## [Stated problem 1]
Using the thread on scuffed carbon-soled cycling shoes, decide whether each statement below agrees with it. Answer yes or no for each, and quote the words that settle it. (a) dr.mediocre's shoes have flaked. (b) mimi1885 bought the M-300 and R-300 at about the same time. (c) dr.mediocre's abrasions are on the inside of the right foot.
## [Stated problem 2]
Transcribe the part of the thread on scuffed carbon-soled cycling shoes between "Which foot do" and "just flaking IMO.", inclusive.

* BEGIN Extract *

It looks like it is on the inside edge of the show so my guess is that it was scrapping against you pedal. As for being scraped up well it is going to happen. I have carbon fiber in the sole of my Specialized BG shoes and it has scratches in it and looks pretty scrapped up from rocks and pedals but I have had them for a few years.


----------



## Andrea138 (Mar 25, 2009)

Which foot do you unclip when you stop for traffic?


----------



## dr.mediocre (Sep 22, 2006)

My S-Works carbon have abrasions around the cleat and on the inside of the left foot. They have not flaked at all though nor has it spread past any of the contact points. Your left shoe looks like it is hitting something, not like it is just flaking IMO.


----------



## mimi1885 (Aug 12, 2006)

I think it just the thin film that protect the outer layer of the carbon weave it's more for showroom than anything. It does not effect the performance the shoes still feel as stiff as when it's new. Full carbon sole is not the best shoes unless you are either in the pedal or off the bike anywhere else on the pedal it just feel too slippery.

Here's the pic of my M-300 and R-300 I bought them at about the same time.

* END Extract *
* BEGIN Listed records *

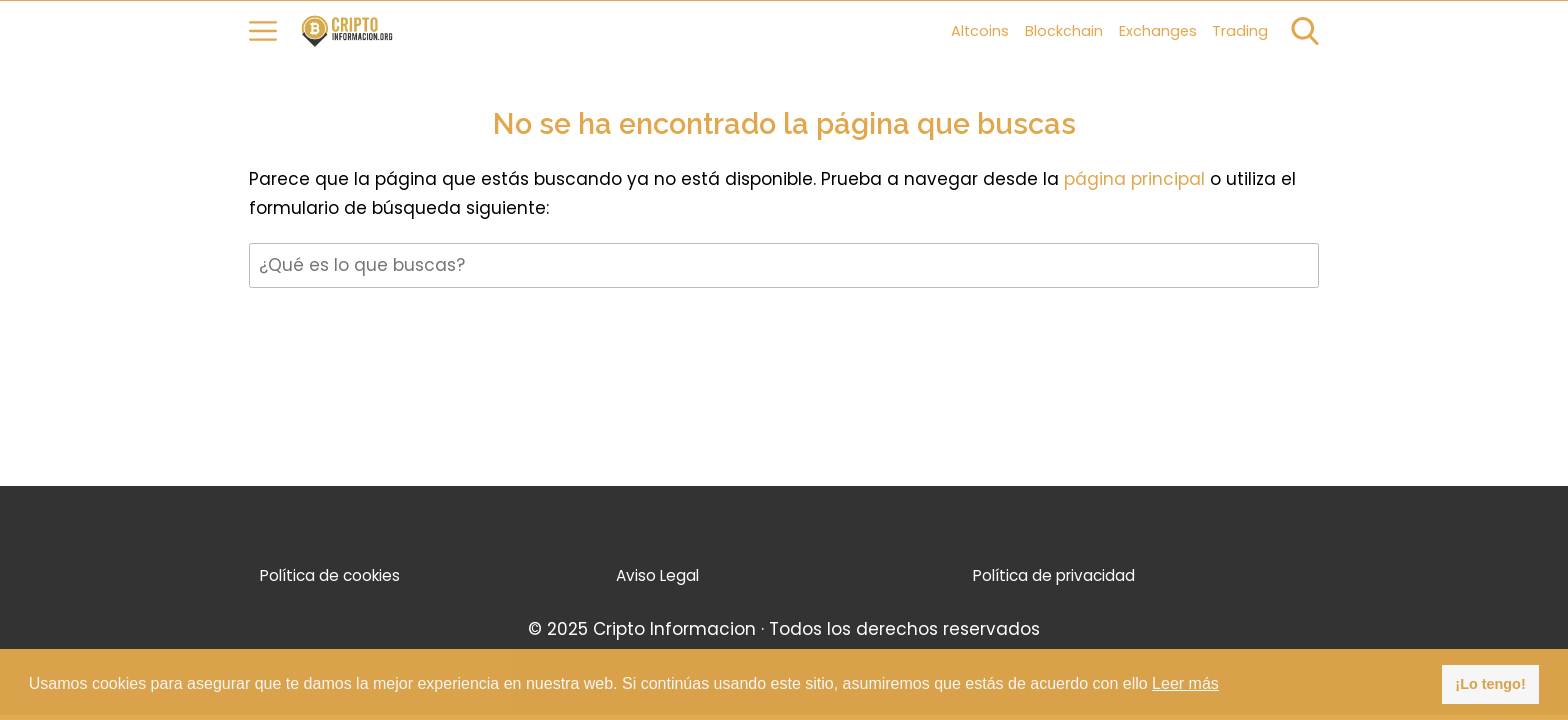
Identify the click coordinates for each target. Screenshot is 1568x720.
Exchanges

* END Listed records *
* BEGIN Listed records *

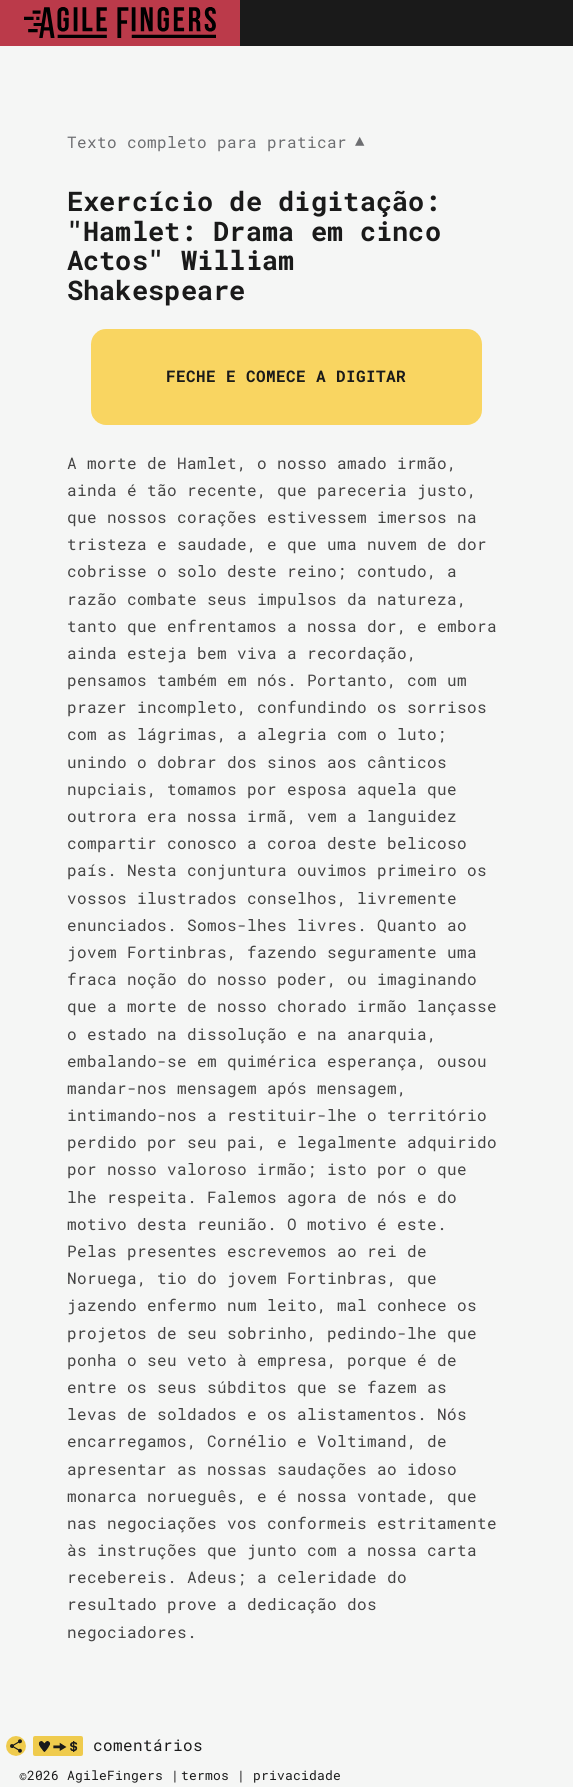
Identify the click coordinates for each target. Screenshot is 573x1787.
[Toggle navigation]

* END Listed records *

## [Expected answer 1]
(a) No: "They have not flaked at all"
(b) Yes: "I bought them at about the same time"
(c) No: "on the inside of the left foot"

## [Expected answer 2]
Which foot do you unclip when you stop for traffic?


----------



## dr.mediocre (Sep 22, 2006)

My S-Works carbon have abrasions around the cleat and on the inside of the left foot. They have not flaked at all though nor has it spread past any of the contact points. Your left shoe looks like it is hitting something, not like it is just flaking IMO.